Conversations: Although you generally are not leading the conversation you do sometimes have dialogue options, but mostly in private conversations with party members.  The queen is not going to ask a smelly hunter-woman for her opinion on a naval battle.  What you can do in important plot conversations is show your feelings covertly to your companions who are the focus of conversation.  Unlike most AI (and probably most of your friends) your companions pay attention to your signals.  Instead of dialogue prompts, you can hit one of the face buttons to react when NPCs are talking to your friends.  So for example Y is shock.  So when the queen says she’s considering slavery to power the war effort, you can quickly hit Y to gasp and show your sibling that this shocks and apalls you.  The same would go for a low growl when you believe someone to be lying or setting a trap.  This is real-time, not context activated, so be sure not to just hit ‘growl’ in the middle of a conversation, misleading your knight buddy to believe the priest murdered the villagers.

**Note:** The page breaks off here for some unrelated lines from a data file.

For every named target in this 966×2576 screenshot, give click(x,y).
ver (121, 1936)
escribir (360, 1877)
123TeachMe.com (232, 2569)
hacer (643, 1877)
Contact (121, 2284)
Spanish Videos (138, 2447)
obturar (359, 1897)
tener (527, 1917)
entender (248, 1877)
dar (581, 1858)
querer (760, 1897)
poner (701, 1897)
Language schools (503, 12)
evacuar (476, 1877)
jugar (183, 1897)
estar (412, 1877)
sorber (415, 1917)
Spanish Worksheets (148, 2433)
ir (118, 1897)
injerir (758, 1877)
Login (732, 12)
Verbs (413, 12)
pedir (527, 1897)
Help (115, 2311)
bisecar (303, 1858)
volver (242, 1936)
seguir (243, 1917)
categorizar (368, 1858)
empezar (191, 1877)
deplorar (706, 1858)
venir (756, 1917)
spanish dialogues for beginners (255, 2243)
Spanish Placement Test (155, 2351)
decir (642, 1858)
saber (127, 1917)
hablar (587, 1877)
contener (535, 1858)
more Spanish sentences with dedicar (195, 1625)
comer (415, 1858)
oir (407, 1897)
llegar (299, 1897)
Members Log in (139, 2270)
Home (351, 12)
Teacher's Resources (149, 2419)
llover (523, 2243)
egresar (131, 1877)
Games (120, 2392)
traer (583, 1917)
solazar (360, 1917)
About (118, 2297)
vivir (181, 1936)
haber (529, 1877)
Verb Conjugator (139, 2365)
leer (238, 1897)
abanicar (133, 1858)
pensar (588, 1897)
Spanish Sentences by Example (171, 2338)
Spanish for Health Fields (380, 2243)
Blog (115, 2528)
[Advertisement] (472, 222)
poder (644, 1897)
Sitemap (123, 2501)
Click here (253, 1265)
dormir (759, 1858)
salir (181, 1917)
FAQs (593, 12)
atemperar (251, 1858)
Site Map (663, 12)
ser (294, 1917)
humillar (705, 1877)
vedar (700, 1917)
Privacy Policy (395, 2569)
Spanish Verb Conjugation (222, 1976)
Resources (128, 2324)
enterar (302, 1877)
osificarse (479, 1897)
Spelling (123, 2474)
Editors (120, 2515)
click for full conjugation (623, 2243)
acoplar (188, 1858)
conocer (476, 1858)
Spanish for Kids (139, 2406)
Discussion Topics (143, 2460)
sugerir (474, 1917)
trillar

Quests: You are not a courier, a herald or a negotiator.  You’re a person that stalks and kills animals in the woods and people don’t just walk up to you thinking otherwise.  Quests will always start with you finding something with your senses and following the trail to someone or something or are started by conversations with party members.  If your sibling sees a starving woman and finds out that she is saving her beggings to bail her husband from jail, they may ask you to help.  If you decide to, you just go to the location or person the quest involves and start tracking or investigating a solution.  The more quests you do for a party member the more they will like you and want your approval.  If they idolize you, they are very likely to repeat your own opinions when talking with important NPCs.

Character Interactions: Besides gaining the respect of your companions by helping them tick off their honey-do list, there are several other ways you shape your relationships.  One is through combat.  Your buddies will respect you if you always fire the first and last shot and never leave them for dead.  Saving their lives is also something they won’t forget anytime soon.  It may sound odd at first, but you can tell how much a character likes you by how much they emulate you and honor your requests.  For example if your party idolizes you and you wear an eagle feather, they will all start doing the same on their next set of armor.  Like any real force, troops under a famed commander will emulate his/her appearance to show visually their association.  If you notice that your big tough mercenary has decided to trim his beard like yours and makes an effort to be polite in conversation, it means you’ve won his loyalty.
The other aspect of this is romantic attatchment.  It is possible to cultivate a relationship with your foster sibling from the start (you aren’t really related, perv) if the naive princess or big lovable oaf is your type.  If not, you will meet a specific character that becomes your love interest later in the game.  This character’s personality is altered in small ways by how you rebuff the attraction of other characters making them someone you are hopefully more interested in.  This is not the focus of the game in any way and you do not get an achievement and a cinema with awful music for getting someone in bed with you.  These are more like real people than Final Fantasy characters and if you show your interest in someone and survive a life or death experience or two, you’ll be sharing a bedroll in no time.  Rather than the aforementioned sappy scene, this is signified by them sitting next to you in camp, occasionally kissing you passionately when you’re about to do something suicidal and there being one less total bedroll in the tent.

So there it is.  Hinterlands the outline: part 1.